_What you have to do_. Pull out the rows from the line containing "Save the Ferie med løn row" through the last row, both included, and reproduce them without any change.

Rows for locating text and elements:
#####

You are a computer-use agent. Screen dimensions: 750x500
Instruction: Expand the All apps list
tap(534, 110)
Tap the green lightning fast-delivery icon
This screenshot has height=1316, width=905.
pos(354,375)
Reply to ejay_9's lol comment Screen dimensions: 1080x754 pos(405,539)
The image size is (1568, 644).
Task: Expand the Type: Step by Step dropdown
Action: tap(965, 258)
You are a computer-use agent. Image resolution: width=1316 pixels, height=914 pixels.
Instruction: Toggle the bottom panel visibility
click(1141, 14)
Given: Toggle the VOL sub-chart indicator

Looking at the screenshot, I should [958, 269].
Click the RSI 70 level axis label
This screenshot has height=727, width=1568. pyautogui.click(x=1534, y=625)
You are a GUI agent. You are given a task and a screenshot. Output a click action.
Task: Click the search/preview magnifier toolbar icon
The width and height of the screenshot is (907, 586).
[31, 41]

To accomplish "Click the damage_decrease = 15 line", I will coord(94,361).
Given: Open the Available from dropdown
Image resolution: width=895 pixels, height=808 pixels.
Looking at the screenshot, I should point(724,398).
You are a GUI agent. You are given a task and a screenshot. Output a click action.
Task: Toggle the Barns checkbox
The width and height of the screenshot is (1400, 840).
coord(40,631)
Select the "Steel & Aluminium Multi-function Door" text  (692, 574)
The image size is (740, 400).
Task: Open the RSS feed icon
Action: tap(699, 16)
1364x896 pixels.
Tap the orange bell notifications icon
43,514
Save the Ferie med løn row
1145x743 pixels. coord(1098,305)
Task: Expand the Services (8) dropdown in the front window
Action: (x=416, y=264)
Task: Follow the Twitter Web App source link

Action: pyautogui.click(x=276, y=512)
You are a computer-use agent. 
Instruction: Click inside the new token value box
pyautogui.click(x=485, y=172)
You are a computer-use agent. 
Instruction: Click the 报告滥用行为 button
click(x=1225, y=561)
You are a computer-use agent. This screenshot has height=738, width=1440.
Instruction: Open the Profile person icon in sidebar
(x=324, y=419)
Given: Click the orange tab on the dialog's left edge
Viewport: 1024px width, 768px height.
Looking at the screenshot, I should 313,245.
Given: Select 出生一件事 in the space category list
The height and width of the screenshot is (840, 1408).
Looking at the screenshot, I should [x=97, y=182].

#####

_Output below_.
Save the Ferie med løn row
1145x743 pixels. coord(1098,305)
Task: Expand the Services (8) dropdown in the front window
Action: (x=416, y=264)
Task: Follow the Twitter Web App source link

Action: pyautogui.click(x=276, y=512)
You are a computer-use agent. 
Instruction: Click inside the new token value box
pyautogui.click(x=485, y=172)
You are a computer-use agent. 
Instruction: Click the 报告滥用行为 button
click(x=1225, y=561)
You are a computer-use agent. This screenshot has height=738, width=1440.
Instruction: Open the Profile person icon in sidebar
(x=324, y=419)
Given: Click the orange tab on the dialog's left edge
Viewport: 1024px width, 768px height.
Looking at the screenshot, I should 313,245.
Given: Select 出生一件事 in the space category list
The height and width of the screenshot is (840, 1408).
Looking at the screenshot, I should [x=97, y=182].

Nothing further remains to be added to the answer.